REQUIRED ACTION: Below are some records. Retype exactly the lines from the one containing "Click the question mark after 'design for us'" through the one containing "Expand the bookmarks overflow chevron", both included, skipping every picture.

--- DATASET ---

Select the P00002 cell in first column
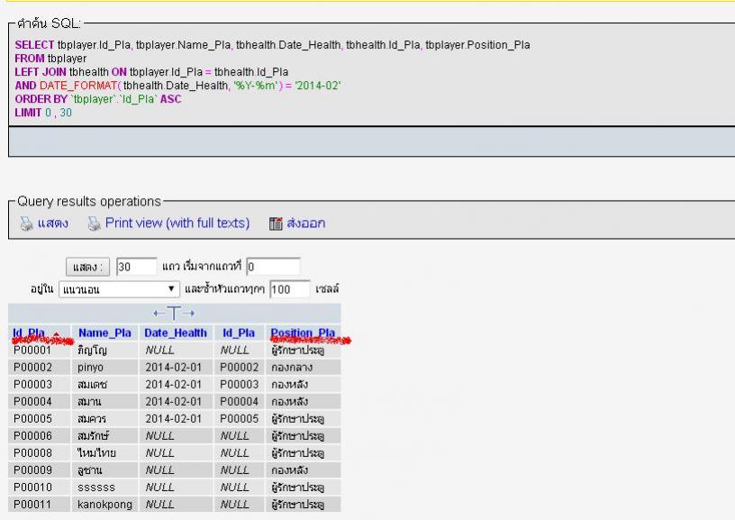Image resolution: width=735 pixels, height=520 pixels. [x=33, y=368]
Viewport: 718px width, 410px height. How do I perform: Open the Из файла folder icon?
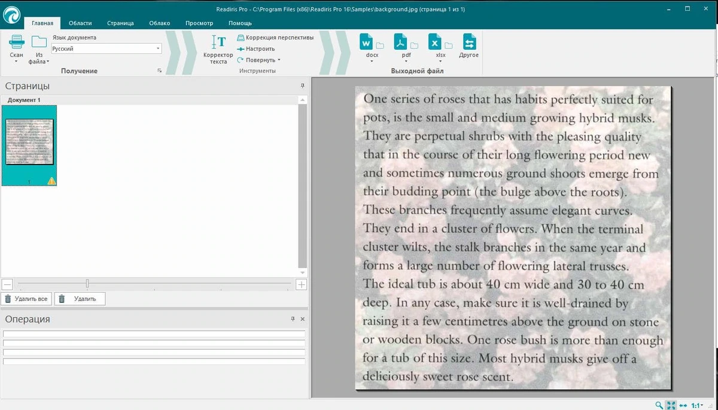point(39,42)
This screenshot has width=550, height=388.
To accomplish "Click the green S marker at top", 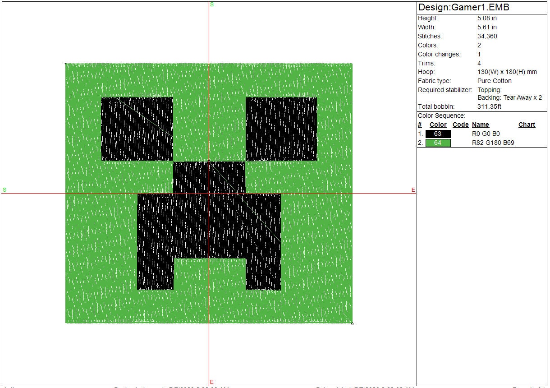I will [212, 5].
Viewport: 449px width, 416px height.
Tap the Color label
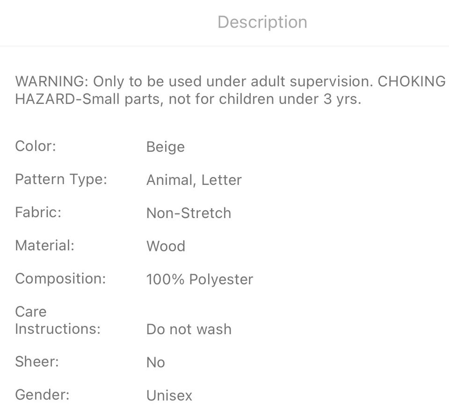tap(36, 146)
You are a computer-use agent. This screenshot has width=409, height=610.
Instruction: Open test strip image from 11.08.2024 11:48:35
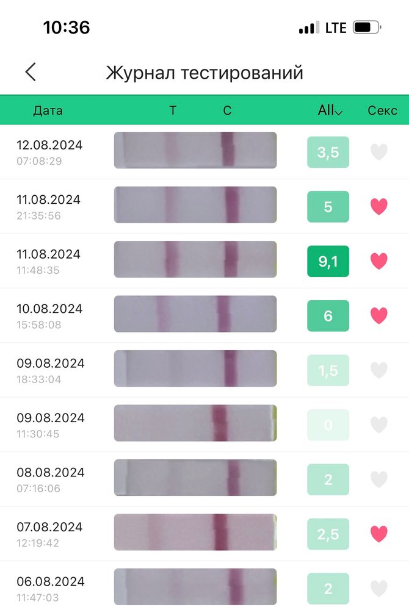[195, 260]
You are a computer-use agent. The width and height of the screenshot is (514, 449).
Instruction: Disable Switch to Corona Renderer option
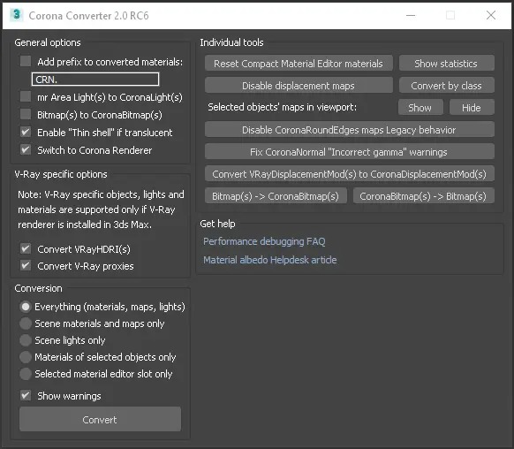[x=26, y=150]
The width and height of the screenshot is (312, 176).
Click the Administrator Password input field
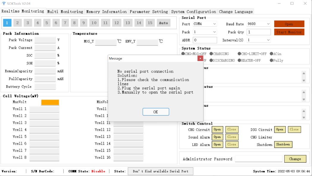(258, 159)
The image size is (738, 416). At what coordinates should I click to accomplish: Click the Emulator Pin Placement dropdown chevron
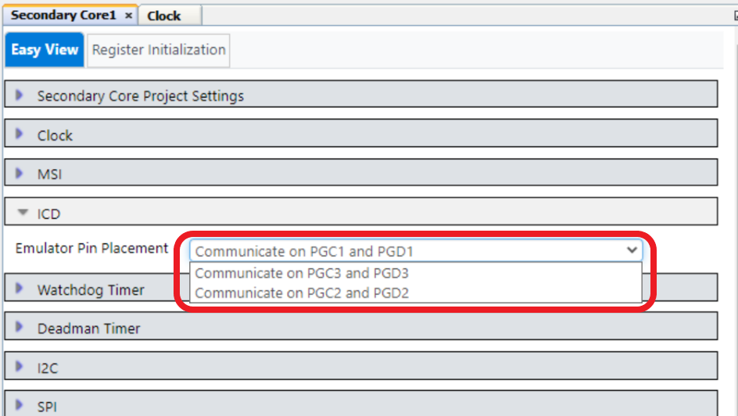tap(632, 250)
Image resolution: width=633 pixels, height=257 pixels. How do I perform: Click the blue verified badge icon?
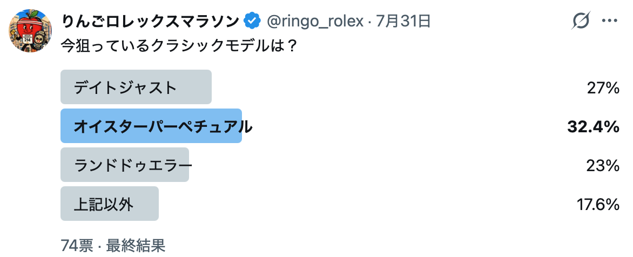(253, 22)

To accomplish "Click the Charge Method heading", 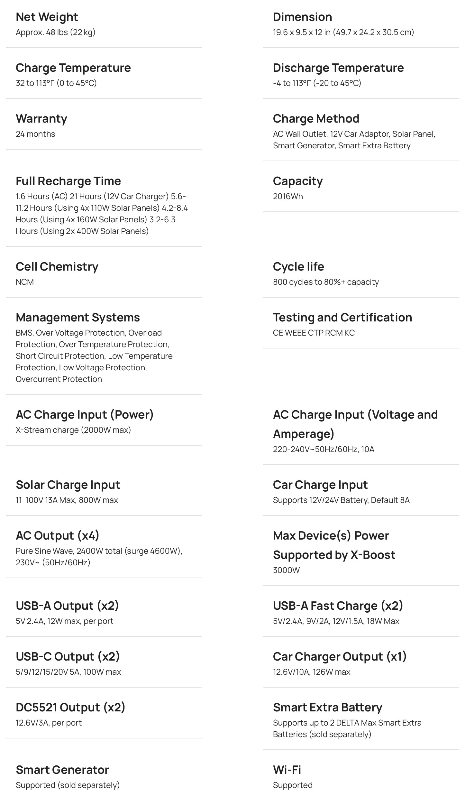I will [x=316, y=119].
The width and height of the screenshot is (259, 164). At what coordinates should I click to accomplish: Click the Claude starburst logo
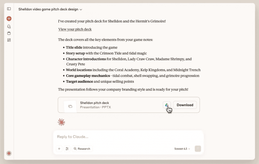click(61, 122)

---
--- DATASET ---

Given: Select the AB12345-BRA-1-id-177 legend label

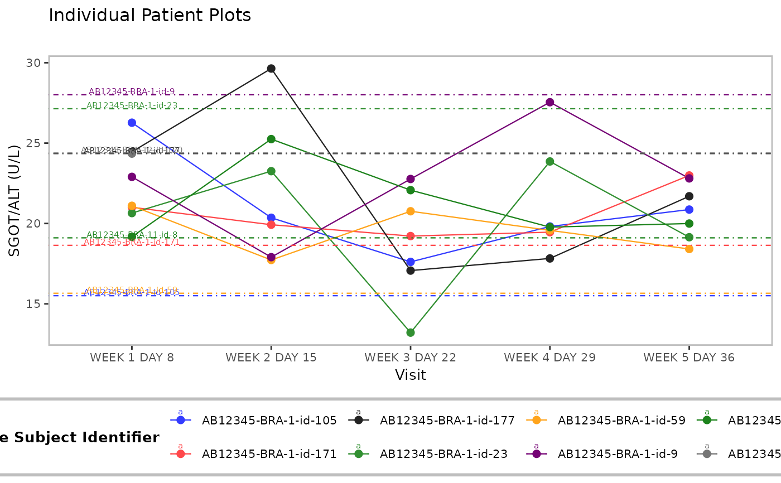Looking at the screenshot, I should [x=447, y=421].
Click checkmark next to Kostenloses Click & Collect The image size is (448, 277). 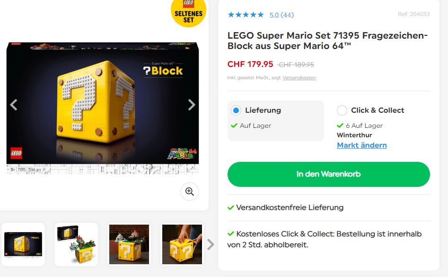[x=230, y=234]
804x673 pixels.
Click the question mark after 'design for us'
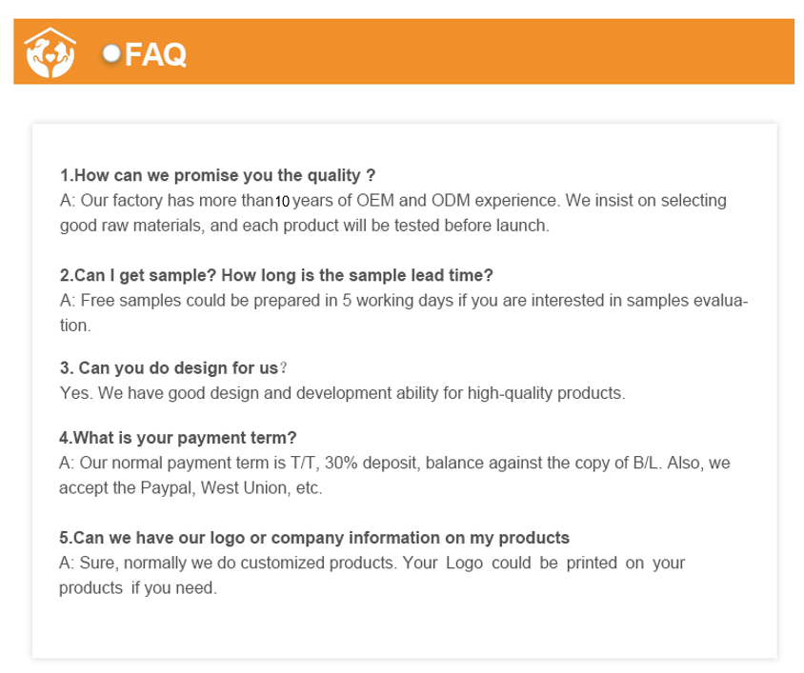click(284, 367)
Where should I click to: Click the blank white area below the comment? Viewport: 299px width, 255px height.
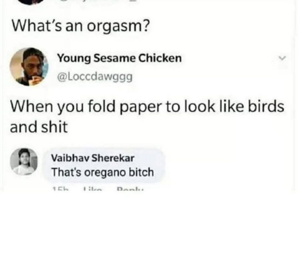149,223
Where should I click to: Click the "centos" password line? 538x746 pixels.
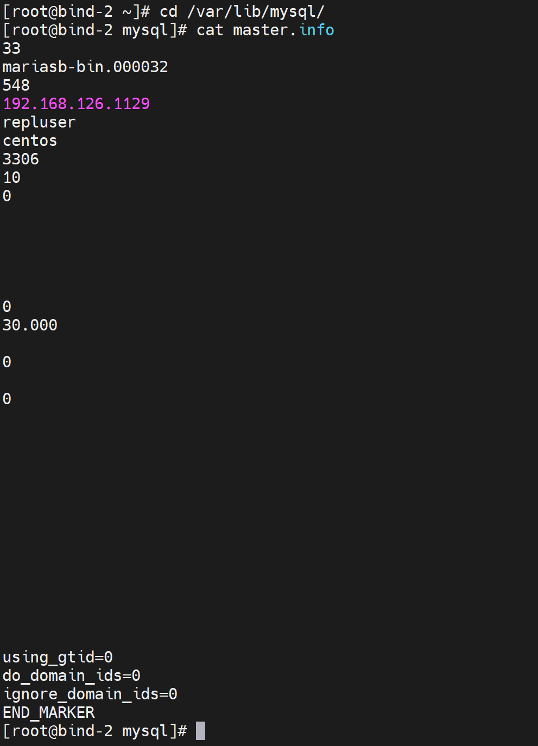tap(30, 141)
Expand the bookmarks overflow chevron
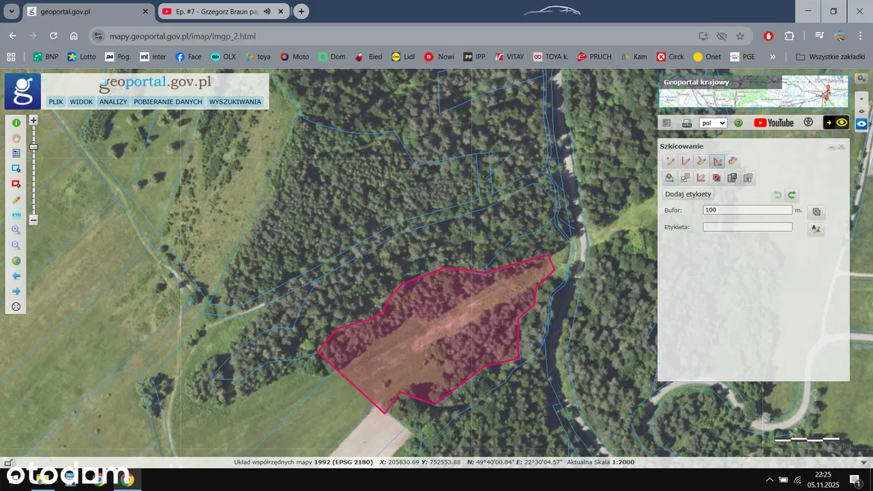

---

EXERCISE RESPONSE:
Click the question mark after 'design for us'
click(284, 367)
Where should I click to: Click the blank white area below the comment? Viewport: 299px width, 255px height.
149,223
Where should I click to: Click the "centos" password line? 538x746 pixels.
tap(30, 141)
Expand the bookmarks overflow chevron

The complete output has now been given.